Task instructions: Looking at the entries, say how many lines contain the string "Cancel". Offer nothing besides the number.

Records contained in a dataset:
↓↓↓
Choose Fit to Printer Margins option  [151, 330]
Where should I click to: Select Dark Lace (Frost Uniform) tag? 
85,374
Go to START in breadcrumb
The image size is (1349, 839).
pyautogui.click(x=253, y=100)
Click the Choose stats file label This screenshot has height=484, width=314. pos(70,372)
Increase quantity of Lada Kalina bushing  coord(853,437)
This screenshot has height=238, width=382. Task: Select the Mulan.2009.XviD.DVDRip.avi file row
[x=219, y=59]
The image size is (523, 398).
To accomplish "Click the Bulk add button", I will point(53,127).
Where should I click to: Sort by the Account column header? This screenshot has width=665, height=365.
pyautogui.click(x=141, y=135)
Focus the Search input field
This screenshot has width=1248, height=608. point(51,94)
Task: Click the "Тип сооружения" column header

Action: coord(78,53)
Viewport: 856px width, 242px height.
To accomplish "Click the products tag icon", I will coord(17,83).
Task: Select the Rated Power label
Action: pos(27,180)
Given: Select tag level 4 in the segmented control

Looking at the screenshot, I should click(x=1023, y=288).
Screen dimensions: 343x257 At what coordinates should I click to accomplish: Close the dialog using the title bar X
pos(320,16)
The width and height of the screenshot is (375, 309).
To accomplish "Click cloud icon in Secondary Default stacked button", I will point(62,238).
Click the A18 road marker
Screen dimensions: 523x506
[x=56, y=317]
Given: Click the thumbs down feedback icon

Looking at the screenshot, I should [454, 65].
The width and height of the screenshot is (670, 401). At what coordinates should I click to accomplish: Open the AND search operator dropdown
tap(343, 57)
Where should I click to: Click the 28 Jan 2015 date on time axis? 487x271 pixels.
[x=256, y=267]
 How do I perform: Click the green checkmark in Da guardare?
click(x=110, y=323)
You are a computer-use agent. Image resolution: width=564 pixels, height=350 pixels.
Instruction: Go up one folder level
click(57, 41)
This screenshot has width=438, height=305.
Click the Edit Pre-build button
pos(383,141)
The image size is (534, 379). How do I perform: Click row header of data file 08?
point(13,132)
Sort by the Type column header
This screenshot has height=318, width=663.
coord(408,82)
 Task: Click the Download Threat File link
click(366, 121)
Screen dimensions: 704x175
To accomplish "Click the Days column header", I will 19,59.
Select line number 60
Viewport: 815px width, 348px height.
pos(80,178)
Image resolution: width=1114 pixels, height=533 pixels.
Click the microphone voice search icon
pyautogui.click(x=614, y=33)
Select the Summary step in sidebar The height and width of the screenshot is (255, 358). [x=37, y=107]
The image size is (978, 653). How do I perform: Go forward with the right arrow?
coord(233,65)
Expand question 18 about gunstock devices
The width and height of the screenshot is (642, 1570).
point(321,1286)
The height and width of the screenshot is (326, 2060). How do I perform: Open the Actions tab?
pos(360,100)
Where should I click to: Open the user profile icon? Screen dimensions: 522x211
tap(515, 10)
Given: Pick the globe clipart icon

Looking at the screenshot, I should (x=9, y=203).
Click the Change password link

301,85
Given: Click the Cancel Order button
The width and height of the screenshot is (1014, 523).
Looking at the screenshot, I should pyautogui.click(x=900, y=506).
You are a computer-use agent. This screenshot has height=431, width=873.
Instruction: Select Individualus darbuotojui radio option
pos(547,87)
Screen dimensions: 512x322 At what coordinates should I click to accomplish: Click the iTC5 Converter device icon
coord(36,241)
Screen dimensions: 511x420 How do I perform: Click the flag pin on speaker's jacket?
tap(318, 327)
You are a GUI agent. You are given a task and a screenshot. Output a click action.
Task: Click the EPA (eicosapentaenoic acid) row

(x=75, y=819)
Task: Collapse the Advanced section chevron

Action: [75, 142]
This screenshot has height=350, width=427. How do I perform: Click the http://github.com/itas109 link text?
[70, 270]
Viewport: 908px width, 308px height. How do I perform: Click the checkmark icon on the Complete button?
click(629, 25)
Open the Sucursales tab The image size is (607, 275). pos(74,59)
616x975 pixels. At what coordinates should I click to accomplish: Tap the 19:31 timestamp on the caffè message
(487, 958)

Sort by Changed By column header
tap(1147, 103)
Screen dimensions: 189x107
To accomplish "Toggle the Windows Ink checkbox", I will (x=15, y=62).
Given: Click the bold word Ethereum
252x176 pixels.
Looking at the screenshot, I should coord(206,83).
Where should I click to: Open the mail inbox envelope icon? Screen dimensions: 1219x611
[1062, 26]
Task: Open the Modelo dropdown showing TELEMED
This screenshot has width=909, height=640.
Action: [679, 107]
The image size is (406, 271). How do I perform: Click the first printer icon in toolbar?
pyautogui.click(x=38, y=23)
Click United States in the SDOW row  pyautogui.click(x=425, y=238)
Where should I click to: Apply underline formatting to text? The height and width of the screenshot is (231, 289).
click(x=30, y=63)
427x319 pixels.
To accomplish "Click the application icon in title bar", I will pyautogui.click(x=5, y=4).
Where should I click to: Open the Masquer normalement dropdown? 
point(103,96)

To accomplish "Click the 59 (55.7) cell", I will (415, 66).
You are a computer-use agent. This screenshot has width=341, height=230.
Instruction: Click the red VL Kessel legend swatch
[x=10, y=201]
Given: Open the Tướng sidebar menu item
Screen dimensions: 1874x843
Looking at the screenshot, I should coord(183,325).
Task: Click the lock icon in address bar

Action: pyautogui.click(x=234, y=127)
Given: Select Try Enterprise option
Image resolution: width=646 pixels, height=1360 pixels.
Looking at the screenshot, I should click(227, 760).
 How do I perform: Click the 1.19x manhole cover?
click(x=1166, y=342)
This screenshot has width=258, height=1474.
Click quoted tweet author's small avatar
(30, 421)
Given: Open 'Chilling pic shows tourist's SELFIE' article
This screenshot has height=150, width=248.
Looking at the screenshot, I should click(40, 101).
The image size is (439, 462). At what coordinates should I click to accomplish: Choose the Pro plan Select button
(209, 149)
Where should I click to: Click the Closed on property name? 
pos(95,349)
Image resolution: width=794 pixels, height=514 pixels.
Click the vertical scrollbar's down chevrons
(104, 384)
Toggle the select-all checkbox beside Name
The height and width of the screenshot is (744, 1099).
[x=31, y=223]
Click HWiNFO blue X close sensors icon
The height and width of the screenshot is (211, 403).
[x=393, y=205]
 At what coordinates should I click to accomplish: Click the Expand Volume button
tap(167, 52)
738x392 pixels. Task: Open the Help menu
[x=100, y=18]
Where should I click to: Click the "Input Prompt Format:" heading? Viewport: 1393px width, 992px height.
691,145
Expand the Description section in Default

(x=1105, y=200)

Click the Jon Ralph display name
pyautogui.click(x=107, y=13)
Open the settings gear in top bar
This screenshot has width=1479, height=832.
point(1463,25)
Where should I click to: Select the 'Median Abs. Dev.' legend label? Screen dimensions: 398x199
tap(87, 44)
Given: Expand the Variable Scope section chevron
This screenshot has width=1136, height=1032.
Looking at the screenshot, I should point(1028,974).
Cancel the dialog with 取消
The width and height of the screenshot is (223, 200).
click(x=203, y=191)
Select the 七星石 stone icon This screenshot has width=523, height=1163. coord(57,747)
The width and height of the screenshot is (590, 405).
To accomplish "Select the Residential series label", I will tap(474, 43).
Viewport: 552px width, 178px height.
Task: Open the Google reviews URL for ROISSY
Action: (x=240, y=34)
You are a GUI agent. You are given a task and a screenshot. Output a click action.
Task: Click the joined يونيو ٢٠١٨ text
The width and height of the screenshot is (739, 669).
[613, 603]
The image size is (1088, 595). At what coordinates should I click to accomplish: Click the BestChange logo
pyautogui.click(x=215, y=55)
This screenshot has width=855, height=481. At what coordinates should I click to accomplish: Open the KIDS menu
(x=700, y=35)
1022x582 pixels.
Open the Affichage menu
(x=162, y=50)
↑↑↑
Solution: 2